In 1814, the British sailed down to Washington and set it on fire. A tornado rudely interrupted the burning of Washington and killed more British soldiers with flying debris than the American resistance managed [6]. A weather forecast map could have been used to plan the timing of the attack by the Britishers.
History would have changed its course, if Napoleon had a weather map of Russia on a GIS platform; and if the British had a tornado forecast map of the USA in a GIS setup at hand showing the tornado heading to Washington. Maybe, the UK could have become a Super Power. The moral of these historic stories is ‘Know your weather before you take action’. Forewarned is Forearmed. A weather map with the value addition provided by the GIS platform giving details of terrain and landcover is the most advantageous.
And so, began the journey of studying weather, inventing instruments and sensors for measuring weather parameters and eventually weather forecasting. The age of instrumentation began in the 17th century and the first Hygrometer, measuring the extent of moisture in the atmosphere was built in Germany. In 1960, TIROS-1 the first weather satellite was launched by the Americans.
A GIS based web application showing weather maps or a forecast map with collateral inputs such as the size of the population, the type of landuse and landcover and the terrain conditions which would be impacted by the impending severe weather condition is today’s need. Such a web GIS based weather application would go a long way in helping authorities take better decisions. The best suited stage for such a holistic representation is an integrated GIS and Image processing platform like IGiS.

DIRECTIVES:
1. In the excerpt on weather and GIS, which country built the first hygrometer?
2. Please reproduce the excerpt on weather and GIS word for word, starting with "In 1814, the" and going on through "the most advantageous.".

STORED RECORDS:
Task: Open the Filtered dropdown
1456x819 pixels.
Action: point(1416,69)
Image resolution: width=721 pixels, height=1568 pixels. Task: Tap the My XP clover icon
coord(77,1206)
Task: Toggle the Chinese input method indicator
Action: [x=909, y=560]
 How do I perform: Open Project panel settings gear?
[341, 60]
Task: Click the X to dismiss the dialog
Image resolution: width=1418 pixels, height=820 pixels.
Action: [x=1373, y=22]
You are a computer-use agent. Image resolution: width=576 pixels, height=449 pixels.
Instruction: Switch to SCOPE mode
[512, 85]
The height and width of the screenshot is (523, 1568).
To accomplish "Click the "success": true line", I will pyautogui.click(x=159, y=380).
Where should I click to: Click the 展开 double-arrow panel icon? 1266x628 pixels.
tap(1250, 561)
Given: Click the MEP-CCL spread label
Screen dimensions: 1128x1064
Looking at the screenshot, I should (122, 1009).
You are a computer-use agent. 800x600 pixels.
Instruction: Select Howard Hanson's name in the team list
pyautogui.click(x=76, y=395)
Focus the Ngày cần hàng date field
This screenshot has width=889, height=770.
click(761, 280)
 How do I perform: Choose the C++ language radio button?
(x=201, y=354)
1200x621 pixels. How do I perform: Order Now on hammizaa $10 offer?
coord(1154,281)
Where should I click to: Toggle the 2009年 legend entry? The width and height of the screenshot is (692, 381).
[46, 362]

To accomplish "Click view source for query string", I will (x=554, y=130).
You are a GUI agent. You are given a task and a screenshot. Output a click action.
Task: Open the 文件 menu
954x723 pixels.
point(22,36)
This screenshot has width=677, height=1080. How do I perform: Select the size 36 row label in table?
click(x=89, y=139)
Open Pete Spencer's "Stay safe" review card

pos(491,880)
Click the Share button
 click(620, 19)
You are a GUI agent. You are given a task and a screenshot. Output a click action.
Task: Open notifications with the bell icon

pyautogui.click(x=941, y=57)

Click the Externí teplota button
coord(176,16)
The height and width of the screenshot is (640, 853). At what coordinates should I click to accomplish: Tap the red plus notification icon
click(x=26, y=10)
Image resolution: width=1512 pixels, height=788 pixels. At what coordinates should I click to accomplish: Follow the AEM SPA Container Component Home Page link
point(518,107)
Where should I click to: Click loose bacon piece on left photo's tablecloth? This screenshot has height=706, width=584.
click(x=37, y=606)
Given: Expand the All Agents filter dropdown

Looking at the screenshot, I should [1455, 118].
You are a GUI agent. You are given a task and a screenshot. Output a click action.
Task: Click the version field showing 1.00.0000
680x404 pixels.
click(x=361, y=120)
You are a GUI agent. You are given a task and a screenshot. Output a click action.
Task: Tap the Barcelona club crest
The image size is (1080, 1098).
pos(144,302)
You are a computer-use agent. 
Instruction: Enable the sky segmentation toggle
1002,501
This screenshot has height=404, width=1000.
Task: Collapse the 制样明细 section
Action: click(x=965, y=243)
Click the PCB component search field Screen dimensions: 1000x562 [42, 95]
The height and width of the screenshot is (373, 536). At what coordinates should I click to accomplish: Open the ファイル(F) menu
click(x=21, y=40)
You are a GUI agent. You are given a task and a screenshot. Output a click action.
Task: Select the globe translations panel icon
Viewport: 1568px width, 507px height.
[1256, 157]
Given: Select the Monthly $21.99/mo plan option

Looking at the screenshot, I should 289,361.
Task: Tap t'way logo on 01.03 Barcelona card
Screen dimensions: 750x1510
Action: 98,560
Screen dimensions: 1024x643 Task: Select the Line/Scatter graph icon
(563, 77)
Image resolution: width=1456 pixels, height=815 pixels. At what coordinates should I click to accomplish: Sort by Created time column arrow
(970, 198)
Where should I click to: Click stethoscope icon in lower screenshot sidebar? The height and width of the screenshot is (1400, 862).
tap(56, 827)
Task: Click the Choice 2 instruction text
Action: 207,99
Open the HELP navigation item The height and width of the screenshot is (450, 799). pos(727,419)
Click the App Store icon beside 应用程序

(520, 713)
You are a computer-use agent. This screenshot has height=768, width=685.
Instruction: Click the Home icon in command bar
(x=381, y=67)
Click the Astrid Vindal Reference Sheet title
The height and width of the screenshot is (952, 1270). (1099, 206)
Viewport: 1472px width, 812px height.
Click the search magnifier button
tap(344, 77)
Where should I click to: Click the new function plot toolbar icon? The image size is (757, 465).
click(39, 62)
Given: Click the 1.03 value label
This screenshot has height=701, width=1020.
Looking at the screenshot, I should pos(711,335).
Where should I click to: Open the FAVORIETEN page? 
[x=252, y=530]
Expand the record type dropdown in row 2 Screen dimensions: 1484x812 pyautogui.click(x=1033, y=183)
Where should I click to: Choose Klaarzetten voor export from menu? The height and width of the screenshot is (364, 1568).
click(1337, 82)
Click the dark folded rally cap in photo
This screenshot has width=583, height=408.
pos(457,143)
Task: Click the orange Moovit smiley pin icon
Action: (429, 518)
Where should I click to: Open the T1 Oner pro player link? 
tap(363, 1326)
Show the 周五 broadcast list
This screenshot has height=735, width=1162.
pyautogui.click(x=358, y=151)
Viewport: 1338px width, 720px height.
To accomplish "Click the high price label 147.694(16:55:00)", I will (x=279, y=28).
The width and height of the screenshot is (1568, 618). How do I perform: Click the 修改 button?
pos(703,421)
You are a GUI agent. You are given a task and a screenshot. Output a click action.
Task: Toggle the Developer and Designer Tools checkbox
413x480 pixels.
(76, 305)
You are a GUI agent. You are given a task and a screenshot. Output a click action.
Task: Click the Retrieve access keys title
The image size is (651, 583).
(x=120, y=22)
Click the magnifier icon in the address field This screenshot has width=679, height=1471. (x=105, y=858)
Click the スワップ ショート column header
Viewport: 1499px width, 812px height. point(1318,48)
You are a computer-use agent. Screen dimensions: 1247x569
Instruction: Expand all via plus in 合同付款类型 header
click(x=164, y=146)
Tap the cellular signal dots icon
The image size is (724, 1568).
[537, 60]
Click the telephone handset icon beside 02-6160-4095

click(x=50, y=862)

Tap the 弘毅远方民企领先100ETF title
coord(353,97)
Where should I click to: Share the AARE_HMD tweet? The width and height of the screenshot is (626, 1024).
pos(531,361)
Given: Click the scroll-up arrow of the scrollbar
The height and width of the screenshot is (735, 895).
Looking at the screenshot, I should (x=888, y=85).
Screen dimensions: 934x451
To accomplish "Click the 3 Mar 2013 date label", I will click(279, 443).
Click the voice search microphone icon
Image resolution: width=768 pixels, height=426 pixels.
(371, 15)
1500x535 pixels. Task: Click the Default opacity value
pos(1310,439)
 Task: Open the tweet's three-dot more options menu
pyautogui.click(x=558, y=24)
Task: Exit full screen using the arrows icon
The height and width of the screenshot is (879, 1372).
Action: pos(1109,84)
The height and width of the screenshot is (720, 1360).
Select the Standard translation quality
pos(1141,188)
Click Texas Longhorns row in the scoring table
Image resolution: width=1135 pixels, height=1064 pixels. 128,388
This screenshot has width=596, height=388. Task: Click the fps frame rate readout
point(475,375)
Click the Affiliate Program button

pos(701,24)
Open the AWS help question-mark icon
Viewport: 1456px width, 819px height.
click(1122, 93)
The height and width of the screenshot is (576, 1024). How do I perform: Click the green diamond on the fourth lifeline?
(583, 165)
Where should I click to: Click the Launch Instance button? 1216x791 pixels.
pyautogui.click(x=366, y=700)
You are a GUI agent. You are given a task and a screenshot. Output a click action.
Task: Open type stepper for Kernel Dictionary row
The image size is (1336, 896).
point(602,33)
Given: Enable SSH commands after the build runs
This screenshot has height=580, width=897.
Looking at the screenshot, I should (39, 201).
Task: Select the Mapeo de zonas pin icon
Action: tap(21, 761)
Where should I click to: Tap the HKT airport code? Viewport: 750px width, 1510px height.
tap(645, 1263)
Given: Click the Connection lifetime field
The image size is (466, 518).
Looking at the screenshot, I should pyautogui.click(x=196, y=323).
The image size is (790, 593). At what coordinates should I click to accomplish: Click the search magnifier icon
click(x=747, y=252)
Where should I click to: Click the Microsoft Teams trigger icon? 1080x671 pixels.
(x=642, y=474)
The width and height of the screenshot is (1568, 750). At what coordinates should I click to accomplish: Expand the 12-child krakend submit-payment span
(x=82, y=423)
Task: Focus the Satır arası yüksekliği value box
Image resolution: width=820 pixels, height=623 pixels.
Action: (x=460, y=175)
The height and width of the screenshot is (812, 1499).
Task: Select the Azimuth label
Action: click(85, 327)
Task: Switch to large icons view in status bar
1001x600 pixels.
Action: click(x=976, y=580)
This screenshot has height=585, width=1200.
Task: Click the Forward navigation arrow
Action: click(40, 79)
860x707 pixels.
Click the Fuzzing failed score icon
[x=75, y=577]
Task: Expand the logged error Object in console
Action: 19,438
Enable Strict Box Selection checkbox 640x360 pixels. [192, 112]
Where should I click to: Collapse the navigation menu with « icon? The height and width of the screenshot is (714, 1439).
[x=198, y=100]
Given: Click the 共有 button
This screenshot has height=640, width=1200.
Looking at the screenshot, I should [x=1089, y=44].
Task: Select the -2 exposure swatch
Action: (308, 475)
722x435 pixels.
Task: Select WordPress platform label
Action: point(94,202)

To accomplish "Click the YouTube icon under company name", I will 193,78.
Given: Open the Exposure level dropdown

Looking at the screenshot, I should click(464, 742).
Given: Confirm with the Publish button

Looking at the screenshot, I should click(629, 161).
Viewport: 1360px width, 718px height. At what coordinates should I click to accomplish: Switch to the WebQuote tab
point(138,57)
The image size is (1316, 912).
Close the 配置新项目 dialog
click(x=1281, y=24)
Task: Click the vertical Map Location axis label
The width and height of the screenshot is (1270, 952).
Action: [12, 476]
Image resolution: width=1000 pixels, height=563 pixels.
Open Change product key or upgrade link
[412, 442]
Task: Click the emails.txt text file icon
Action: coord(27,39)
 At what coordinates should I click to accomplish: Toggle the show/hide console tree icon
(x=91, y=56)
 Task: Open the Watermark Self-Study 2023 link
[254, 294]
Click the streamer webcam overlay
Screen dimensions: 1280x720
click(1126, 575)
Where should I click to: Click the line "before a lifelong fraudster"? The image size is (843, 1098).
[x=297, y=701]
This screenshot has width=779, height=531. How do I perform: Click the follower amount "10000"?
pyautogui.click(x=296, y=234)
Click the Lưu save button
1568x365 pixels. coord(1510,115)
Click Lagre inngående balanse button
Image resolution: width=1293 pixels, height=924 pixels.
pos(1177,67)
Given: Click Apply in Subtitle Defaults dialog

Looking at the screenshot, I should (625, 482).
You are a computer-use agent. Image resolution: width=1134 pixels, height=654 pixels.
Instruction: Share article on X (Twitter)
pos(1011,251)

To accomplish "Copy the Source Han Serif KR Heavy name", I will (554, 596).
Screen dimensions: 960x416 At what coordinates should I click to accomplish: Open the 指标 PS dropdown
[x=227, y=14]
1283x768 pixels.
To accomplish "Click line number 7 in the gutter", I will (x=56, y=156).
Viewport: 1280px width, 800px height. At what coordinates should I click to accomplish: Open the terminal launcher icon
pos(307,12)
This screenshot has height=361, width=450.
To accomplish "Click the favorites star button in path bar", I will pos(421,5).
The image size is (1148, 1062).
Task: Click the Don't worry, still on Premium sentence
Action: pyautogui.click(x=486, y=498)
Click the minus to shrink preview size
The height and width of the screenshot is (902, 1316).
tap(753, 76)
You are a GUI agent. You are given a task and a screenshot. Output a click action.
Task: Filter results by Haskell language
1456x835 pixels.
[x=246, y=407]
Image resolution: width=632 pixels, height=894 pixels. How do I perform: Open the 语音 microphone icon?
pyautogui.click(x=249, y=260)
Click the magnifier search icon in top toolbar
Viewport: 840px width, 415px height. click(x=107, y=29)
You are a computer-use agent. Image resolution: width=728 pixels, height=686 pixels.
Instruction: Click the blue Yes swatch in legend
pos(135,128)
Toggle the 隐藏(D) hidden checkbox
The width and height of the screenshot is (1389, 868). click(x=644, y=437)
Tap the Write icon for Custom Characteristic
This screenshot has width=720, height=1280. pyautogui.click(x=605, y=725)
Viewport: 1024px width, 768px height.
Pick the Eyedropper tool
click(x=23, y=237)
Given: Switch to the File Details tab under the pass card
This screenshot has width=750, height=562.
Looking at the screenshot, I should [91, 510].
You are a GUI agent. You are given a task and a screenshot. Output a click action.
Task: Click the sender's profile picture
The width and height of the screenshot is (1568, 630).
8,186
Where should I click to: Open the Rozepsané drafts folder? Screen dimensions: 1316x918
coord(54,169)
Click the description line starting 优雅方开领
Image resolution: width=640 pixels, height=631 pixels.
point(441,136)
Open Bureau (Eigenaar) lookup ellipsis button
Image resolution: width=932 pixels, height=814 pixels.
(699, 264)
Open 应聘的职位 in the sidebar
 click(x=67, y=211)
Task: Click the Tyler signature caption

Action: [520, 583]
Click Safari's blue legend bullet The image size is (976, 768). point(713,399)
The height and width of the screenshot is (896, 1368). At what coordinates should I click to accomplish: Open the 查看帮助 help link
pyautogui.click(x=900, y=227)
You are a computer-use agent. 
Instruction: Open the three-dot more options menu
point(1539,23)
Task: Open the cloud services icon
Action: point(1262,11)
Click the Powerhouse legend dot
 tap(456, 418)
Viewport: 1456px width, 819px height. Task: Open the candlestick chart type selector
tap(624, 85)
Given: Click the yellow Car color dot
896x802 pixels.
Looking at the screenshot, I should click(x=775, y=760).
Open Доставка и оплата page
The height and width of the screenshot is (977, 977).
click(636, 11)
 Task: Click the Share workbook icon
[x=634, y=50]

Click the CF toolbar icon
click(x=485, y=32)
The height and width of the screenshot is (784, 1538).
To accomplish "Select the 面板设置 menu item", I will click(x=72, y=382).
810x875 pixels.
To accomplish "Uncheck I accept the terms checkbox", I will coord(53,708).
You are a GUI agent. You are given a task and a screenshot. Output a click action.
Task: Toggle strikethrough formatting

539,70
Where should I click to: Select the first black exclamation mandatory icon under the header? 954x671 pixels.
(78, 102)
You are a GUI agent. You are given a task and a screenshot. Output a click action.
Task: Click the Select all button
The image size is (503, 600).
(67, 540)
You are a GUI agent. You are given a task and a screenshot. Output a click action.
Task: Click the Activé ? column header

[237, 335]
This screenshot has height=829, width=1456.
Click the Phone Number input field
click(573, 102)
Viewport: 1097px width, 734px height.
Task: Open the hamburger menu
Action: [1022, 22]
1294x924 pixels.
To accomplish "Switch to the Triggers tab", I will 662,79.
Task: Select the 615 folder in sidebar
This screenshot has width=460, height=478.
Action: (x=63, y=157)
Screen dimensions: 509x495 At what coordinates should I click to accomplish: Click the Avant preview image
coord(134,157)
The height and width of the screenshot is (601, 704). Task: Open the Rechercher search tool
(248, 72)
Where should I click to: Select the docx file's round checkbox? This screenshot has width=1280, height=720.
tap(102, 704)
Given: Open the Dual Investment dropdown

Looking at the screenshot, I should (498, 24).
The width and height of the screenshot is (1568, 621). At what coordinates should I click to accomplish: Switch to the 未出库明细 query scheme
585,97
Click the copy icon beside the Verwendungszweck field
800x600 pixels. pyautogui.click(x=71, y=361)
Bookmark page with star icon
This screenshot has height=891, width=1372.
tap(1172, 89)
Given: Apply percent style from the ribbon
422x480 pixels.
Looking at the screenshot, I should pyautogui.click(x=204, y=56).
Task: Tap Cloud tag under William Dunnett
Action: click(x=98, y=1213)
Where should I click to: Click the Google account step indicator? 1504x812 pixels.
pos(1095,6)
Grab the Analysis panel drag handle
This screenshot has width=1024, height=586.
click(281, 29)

TASK SOLUTIONS:
1. Germany

2.
In 1814, the British sailed down to Washington and set it on fire. A tornado rudely interrupted the burning of Washington and killed more British soldiers with flying debris than the American resistance managed [6]. A weather forecast map could have been used to plan the timing of the attack by the Britishers.
History would have changed its course, if Napoleon had a weather map of Russia on a GIS platform; and if the British had a tornado forecast map of the USA in a GIS setup at hand showing the tornado heading to Washington. Maybe, the UK could have become a Super Power. The moral of these historic stories is ‘Know your weather before you take action’. Forewarned is Forearmed. A weather map with the value addition provided by the GIS platform giving details of terrain and landcover is the most advantageous.